_INSTRUCTIONS FOR THE TASK_
Copy the listing from the line with "The height and" to the line with "click(361, 11)", changing "toggle" to "switch" and leaving everything else as it is. Give only those lines, without the pictures.

_EXTRACTED RECORDS_
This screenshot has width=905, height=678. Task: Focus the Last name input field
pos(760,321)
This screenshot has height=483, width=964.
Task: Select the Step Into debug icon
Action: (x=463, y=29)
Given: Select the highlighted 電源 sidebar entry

---

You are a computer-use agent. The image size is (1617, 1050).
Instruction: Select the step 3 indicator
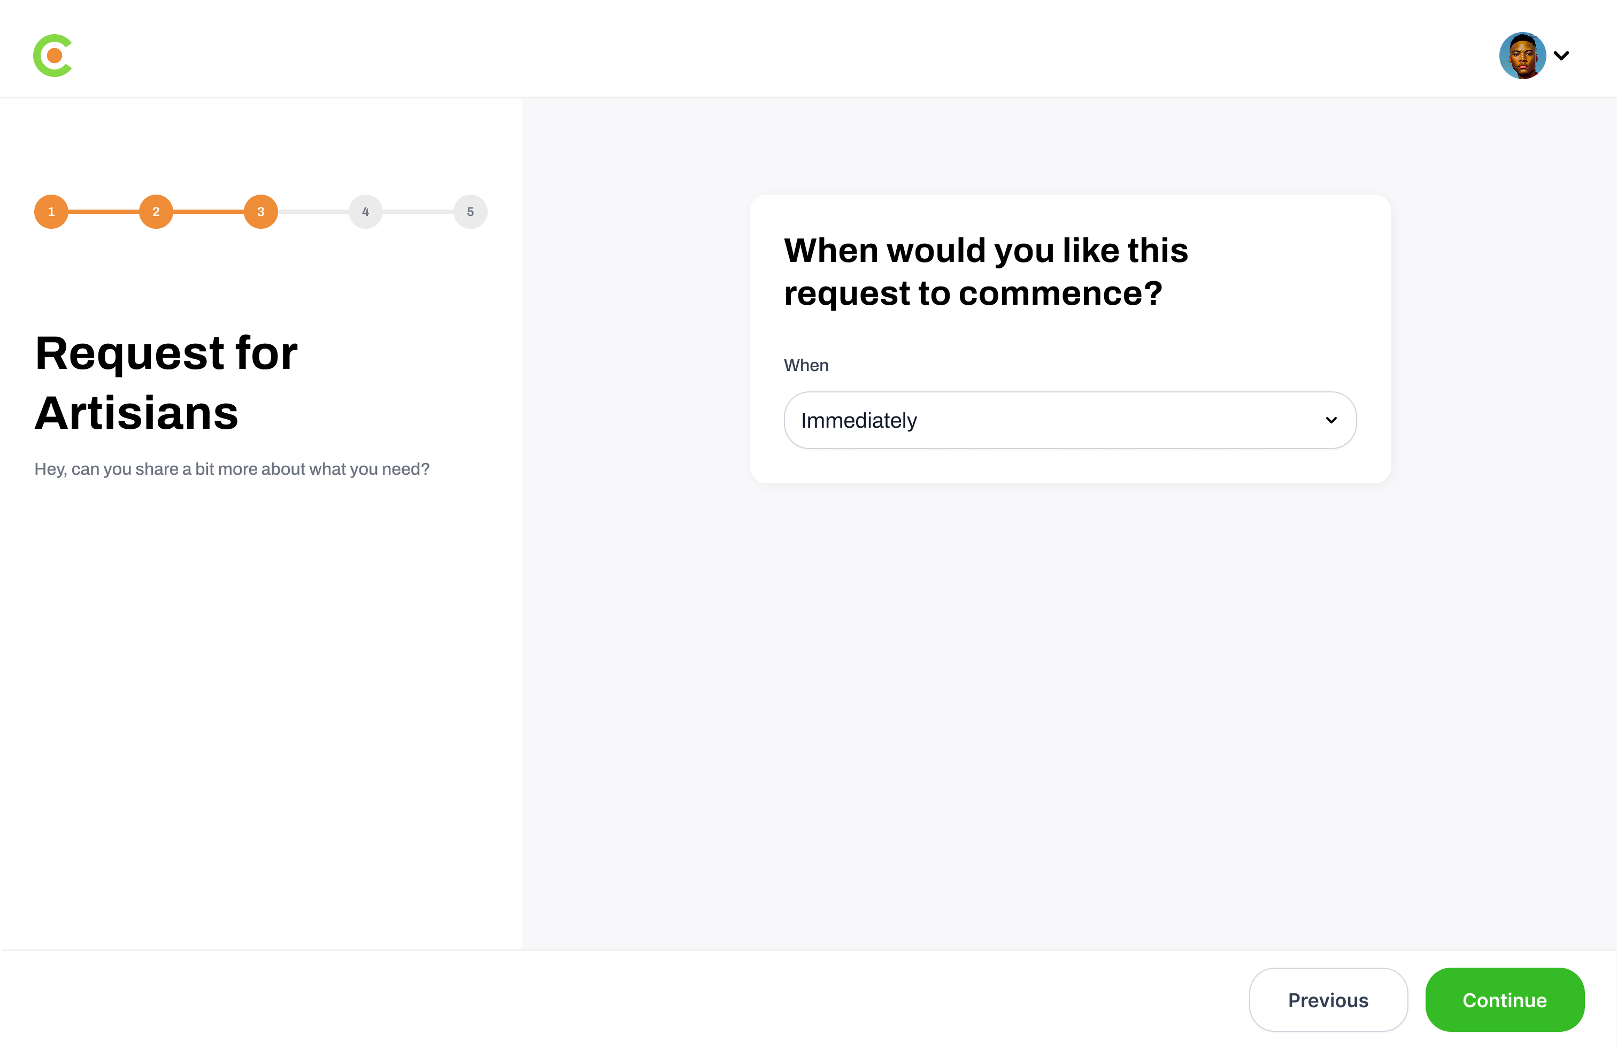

---

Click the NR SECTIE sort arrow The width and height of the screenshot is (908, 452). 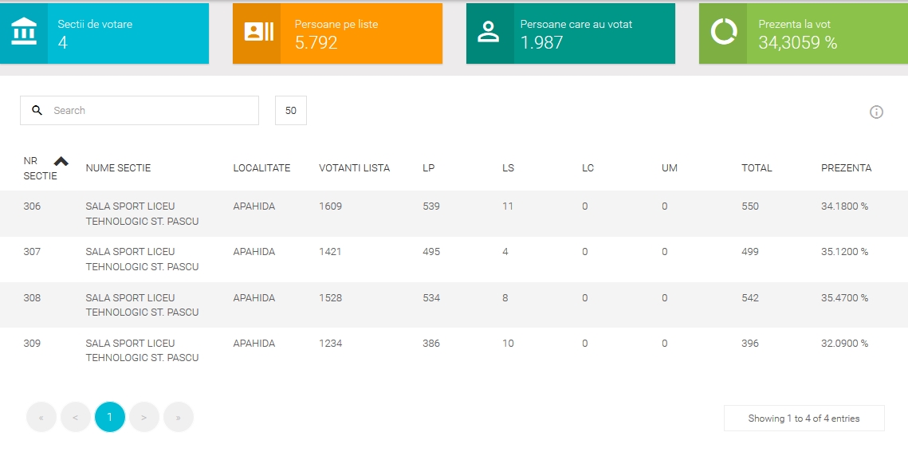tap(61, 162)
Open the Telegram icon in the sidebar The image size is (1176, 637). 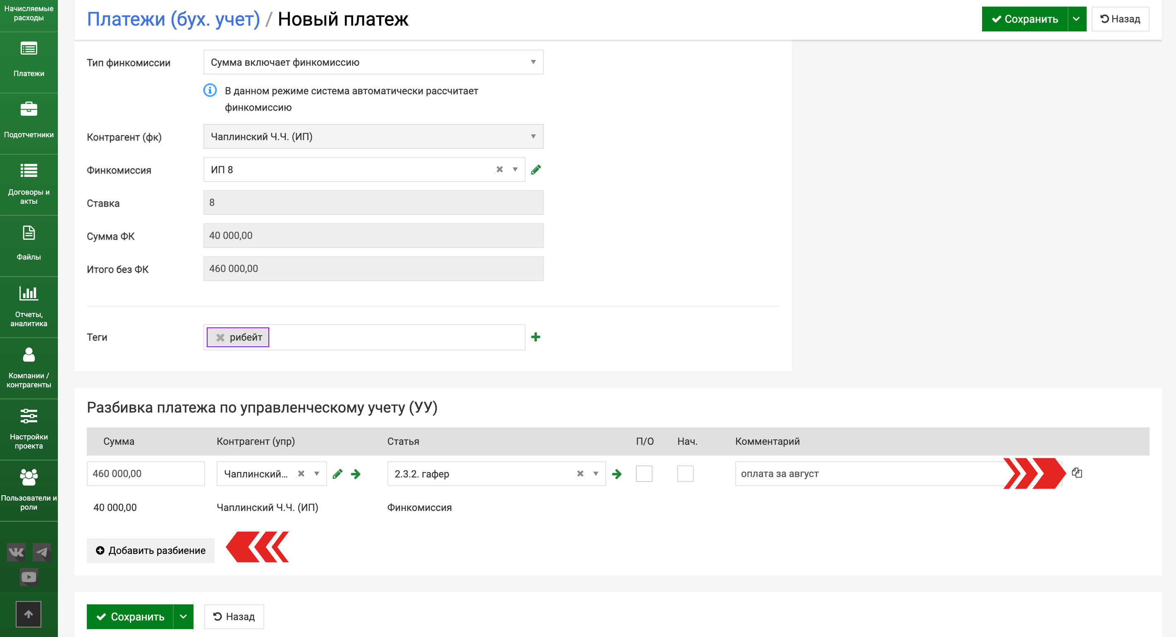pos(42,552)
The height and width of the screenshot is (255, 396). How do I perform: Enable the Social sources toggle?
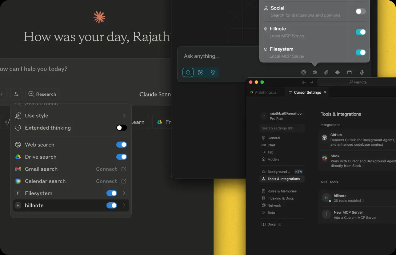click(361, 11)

_SOLUTION TO THE PROBLEM_
The height and width of the screenshot is (255, 396). How do I perform: Enable the Social sources switch?
click(361, 11)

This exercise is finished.